### MATERIAL PROVIDED
:::
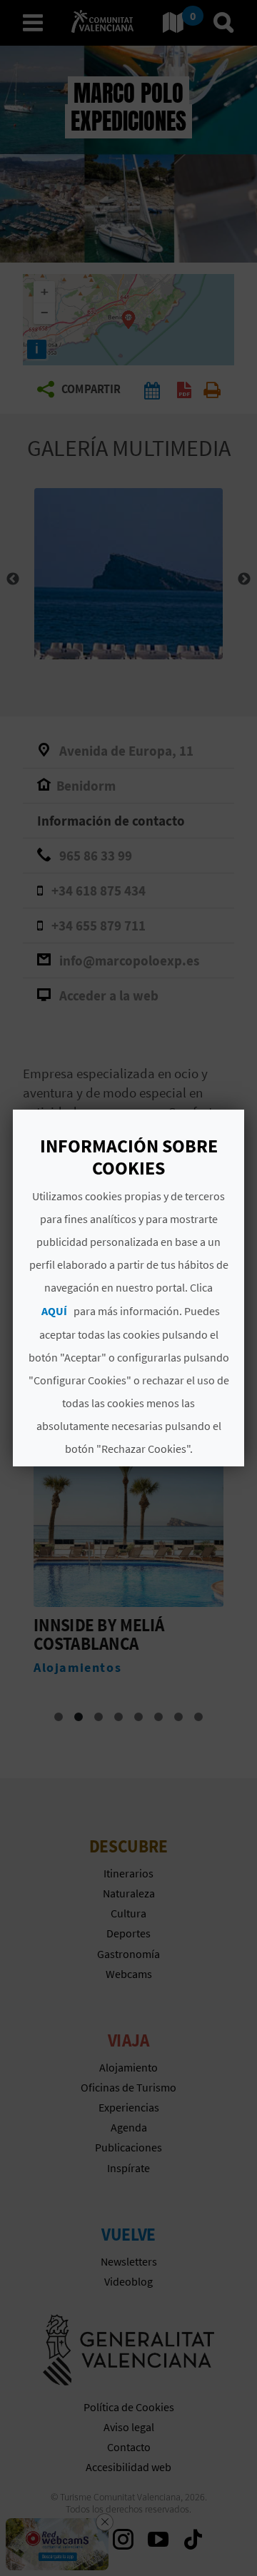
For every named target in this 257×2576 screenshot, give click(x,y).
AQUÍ (54, 1311)
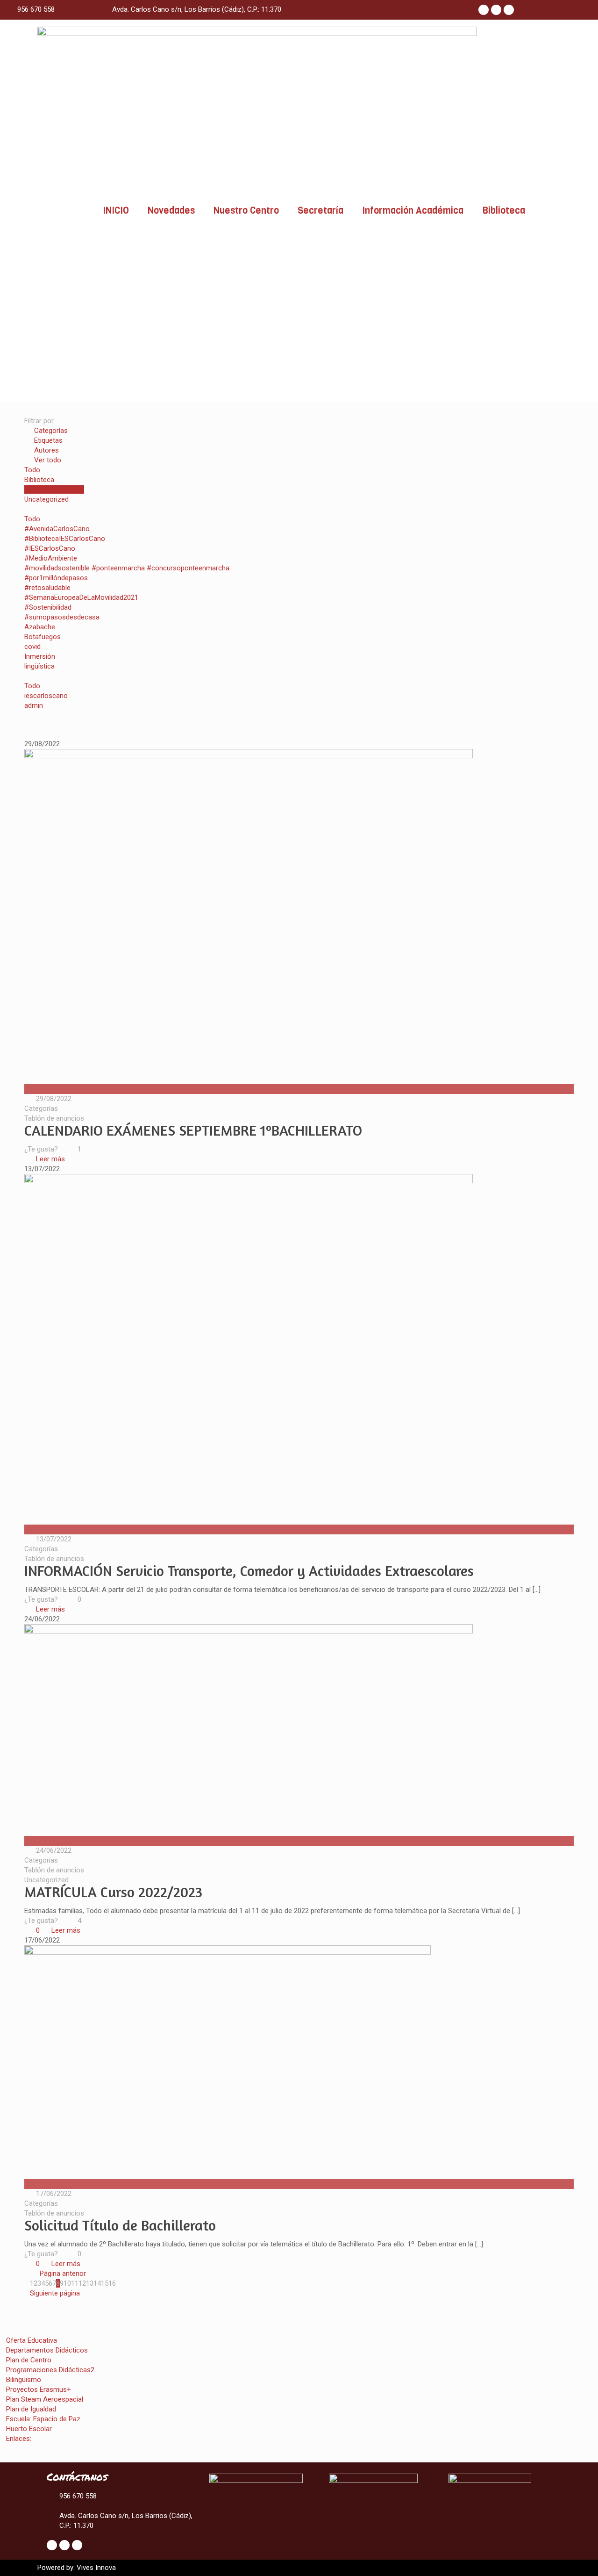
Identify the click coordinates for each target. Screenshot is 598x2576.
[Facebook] (483, 10)
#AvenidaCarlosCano (57, 529)
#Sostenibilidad (47, 607)
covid (32, 646)
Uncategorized (46, 499)
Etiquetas (48, 440)
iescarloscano (46, 695)
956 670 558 (36, 9)
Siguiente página (55, 2293)
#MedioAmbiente (50, 558)
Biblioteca (503, 210)
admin (33, 705)
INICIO (116, 210)
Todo (32, 470)
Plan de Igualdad (31, 2409)
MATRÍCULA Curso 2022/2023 (113, 1891)
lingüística (39, 666)
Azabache (39, 627)
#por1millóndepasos (56, 578)
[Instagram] (496, 10)
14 (97, 2283)
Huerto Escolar (29, 2429)
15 (104, 2283)
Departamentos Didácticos (47, 2350)
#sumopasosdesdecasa (62, 617)
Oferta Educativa (31, 2340)
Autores (46, 450)
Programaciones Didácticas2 (50, 2370)
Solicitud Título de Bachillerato (120, 2225)
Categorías (51, 430)
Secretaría (320, 210)
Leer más (50, 1159)
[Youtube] (509, 10)
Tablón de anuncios (54, 489)
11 (74, 2283)
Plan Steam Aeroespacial (44, 2399)
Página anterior (63, 2273)
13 (89, 2283)
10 (67, 2283)
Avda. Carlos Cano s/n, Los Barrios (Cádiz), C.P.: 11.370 (196, 9)
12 (82, 2283)
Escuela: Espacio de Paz (43, 2419)
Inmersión (39, 656)
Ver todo (47, 460)
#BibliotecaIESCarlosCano (64, 538)
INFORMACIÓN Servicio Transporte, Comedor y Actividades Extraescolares (249, 1570)
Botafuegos (42, 637)
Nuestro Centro (246, 210)
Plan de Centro (28, 2360)
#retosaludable (47, 587)
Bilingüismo (23, 2379)
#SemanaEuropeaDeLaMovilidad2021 (81, 597)
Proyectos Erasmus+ (38, 2389)
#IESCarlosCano (49, 548)
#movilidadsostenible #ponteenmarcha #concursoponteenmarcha (126, 568)
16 (112, 2283)
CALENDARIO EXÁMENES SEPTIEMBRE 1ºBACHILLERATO (193, 1130)
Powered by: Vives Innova (76, 2567)
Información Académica (412, 210)
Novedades (171, 210)
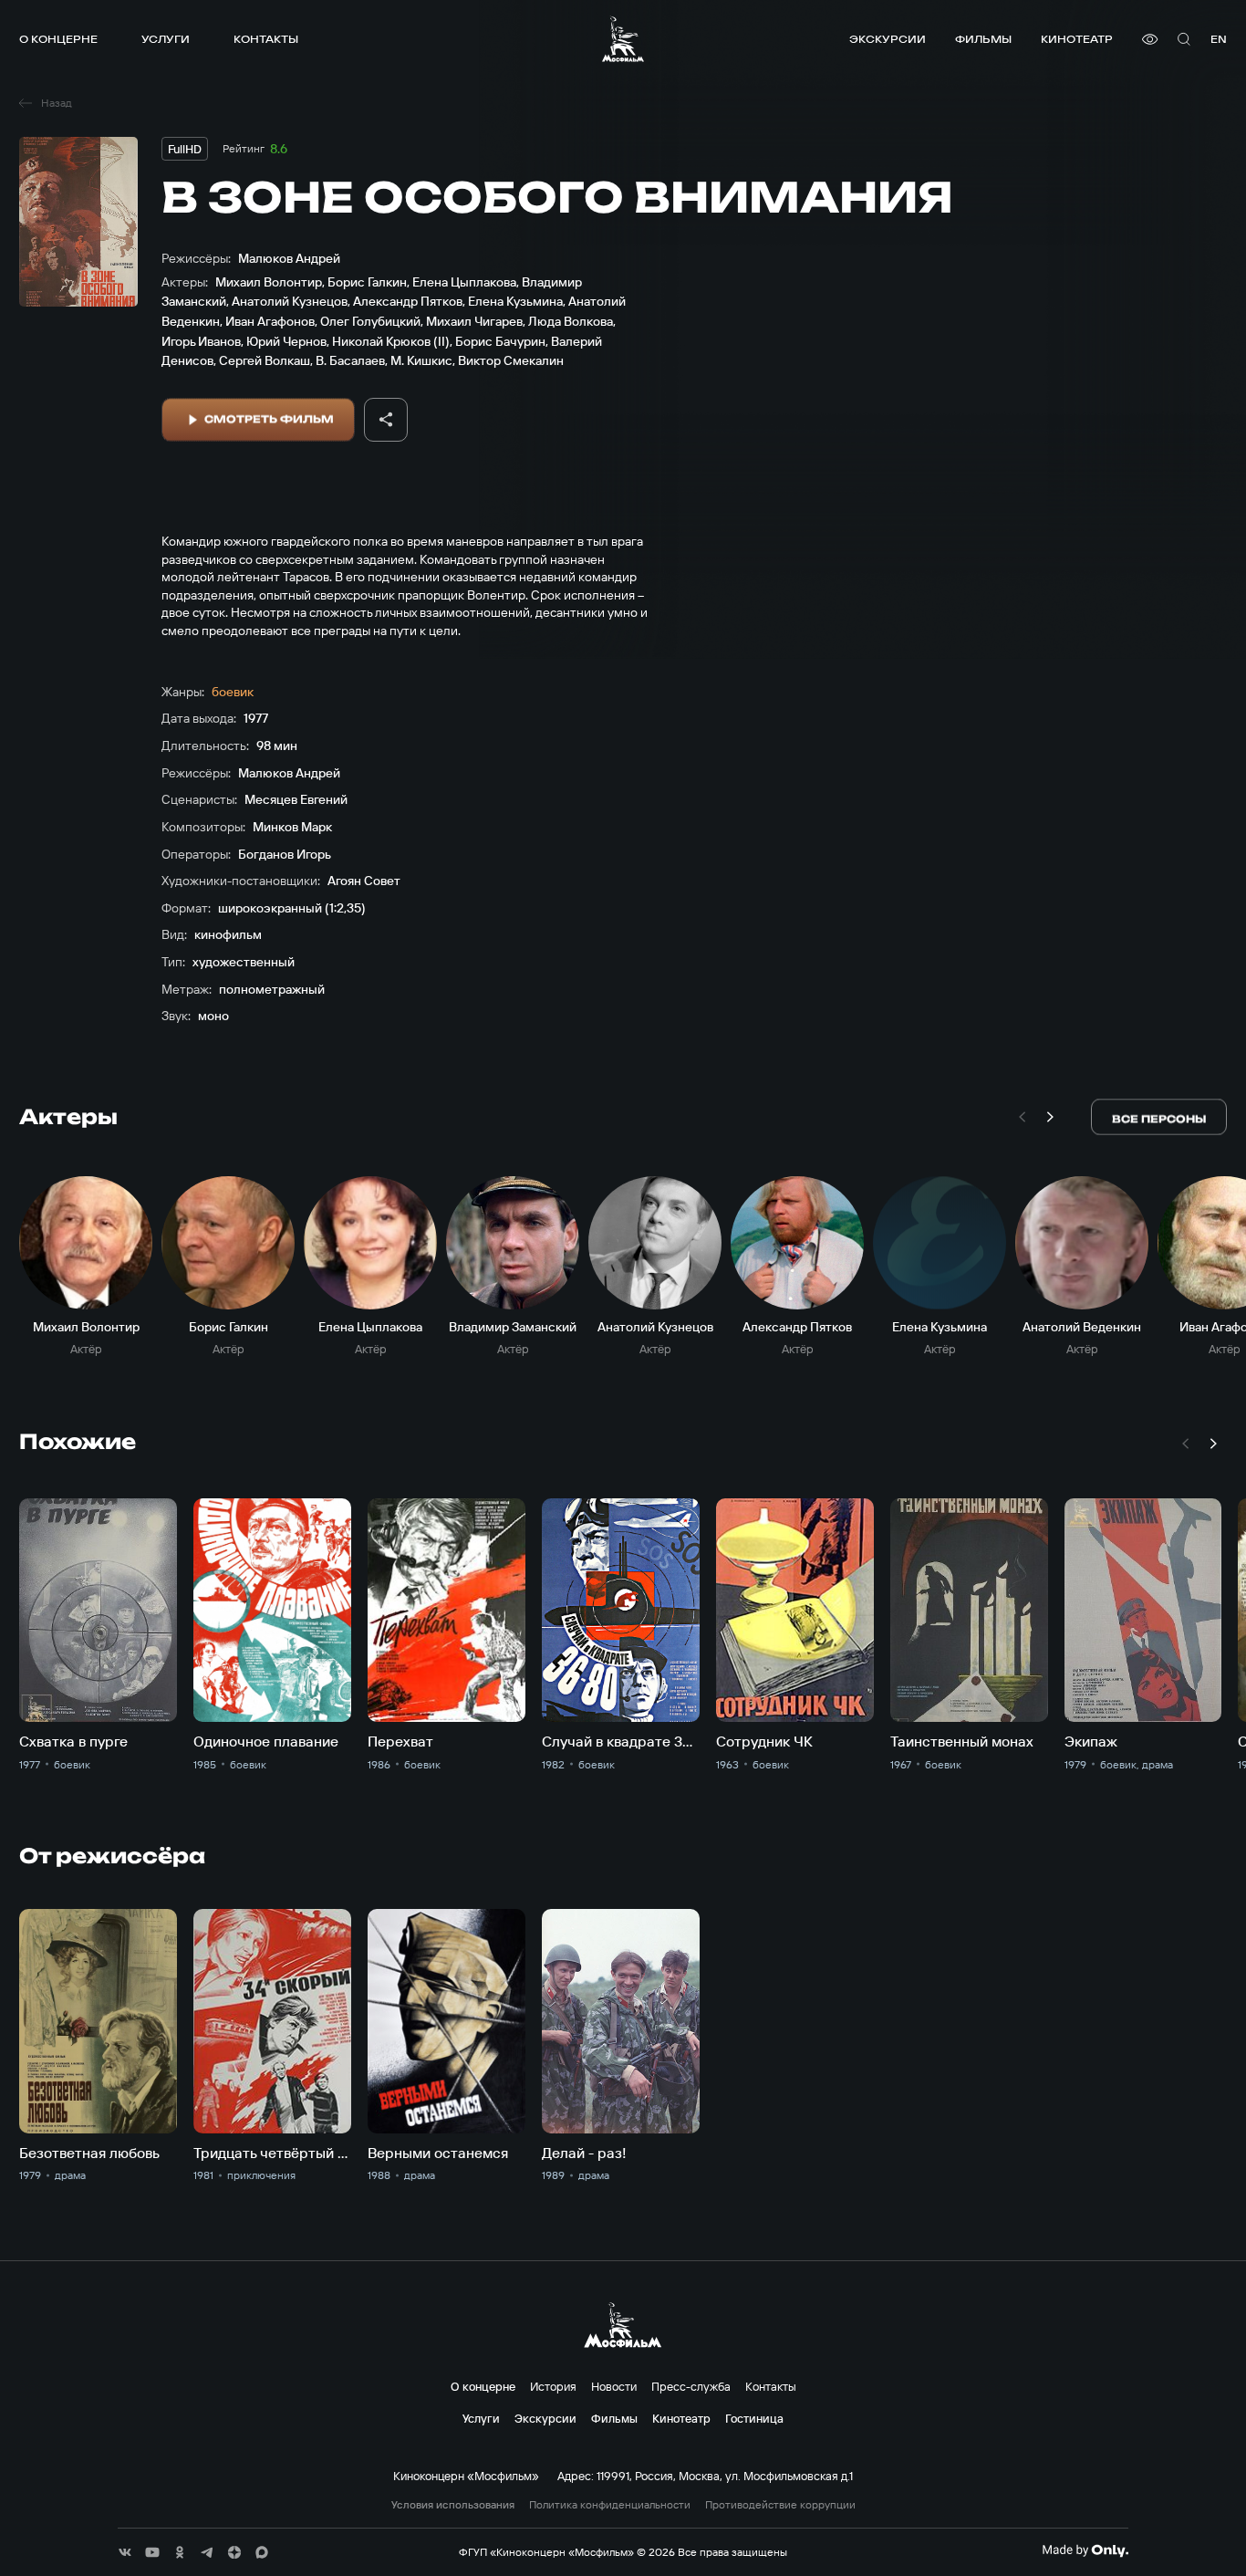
:::
### YOUR TASK
Please write out the lines above exactly, from the one that contains "Azabache (39, 627)" through the final line, and include none of the pictures.

### EXPECTED ANSWER
Azabache (39, 627)
#por1millóndepasos (56, 578)
[Instagram] (496, 10)
14 (97, 2283)
Huerto Escolar (29, 2429)
15 (104, 2283)
Departamentos Didácticos (47, 2350)
#sumopasosdesdecasa (62, 617)
Oferta Educativa (31, 2340)
Autores (46, 450)
Programaciones Didácticas2 (50, 2370)
Solicitud Título de Bachillerato (120, 2225)
Categorías (51, 430)
Secretaría (320, 210)
Leer más (50, 1159)
[Youtube] (509, 10)
Tablón de anuncios (54, 489)
11 (74, 2283)
Plan Steam Aeroespacial (44, 2399)
Página anterior (63, 2273)
13 (89, 2283)
10 (67, 2283)
Avda. Carlos Cano s/n, Los Barrios (Cádiz), C.P.: 11.370 (196, 9)
12 (82, 2283)
Escuela: Espacio de Paz (43, 2419)
Inmersión (39, 656)
Ver todo (47, 460)
#BibliotecaIESCarlosCano (64, 538)
INFORMACIÓN Servicio Transporte, Comedor y Actividades Extraescolares (249, 1570)
Botafuegos (42, 637)
Nuestro Centro (246, 210)
Plan de Centro (28, 2360)
#retosaludable (47, 587)
Bilingüismo (23, 2379)
#SemanaEuropeaDeLaMovilidad2021 (81, 597)
Proyectos Erasmus+ (38, 2389)
#IESCarlosCano (49, 548)
#movilidadsostenible #ponteenmarcha #concursoponteenmarcha (126, 568)
16 (112, 2283)
CALENDARIO EXÁMENES SEPTIEMBRE 1ºBACHILLERATO (193, 1130)
Powered by: Vives Innova (76, 2567)
Información Académica (412, 210)
Novedades (171, 210)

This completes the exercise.